• _YOUR ASSIGNMENT_
Starting from the line containing "Não sei meu CEP (19, 285)", write out the rest of the entries exactly, through the final line, including nothing else.

• _RECORDS PROVIDED_
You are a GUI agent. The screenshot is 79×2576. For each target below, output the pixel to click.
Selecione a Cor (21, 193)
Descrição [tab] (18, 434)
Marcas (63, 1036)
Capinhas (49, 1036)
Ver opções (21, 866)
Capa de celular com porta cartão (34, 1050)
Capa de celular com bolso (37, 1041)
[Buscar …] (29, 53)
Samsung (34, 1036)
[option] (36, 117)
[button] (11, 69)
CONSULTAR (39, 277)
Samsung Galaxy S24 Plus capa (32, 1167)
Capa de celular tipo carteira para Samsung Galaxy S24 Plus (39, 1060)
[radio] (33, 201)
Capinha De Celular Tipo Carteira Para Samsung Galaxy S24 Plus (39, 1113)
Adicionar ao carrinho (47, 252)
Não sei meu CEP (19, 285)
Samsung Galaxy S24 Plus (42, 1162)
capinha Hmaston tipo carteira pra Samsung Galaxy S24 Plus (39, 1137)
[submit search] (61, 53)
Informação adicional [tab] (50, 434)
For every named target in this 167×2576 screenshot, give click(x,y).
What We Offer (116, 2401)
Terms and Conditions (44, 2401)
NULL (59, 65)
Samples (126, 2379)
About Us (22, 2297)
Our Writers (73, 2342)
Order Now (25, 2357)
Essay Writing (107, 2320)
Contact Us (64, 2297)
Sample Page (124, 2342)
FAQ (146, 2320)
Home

• _ANSWER TO THIS PROBLEM_
Não sei meu CEP (19, 285)
Samsung Galaxy S24 Plus (42, 1162)
capinha Hmaston tipo carteira pra Samsung Galaxy S24 Plus (39, 1137)
[submit search] (61, 53)
Informação adicional [tab] (50, 434)
For every named target in this 167×2576 screenshot, give click(x,y).
What We Offer (116, 2401)
Terms and Conditions (44, 2401)
NULL (59, 65)
Samples (126, 2379)
About Us (22, 2297)
Our Writers (73, 2342)
Order Now (25, 2357)
Essay Writing (107, 2320)
Contact Us (64, 2297)
Sample Page (124, 2342)
FAQ (146, 2320)
Home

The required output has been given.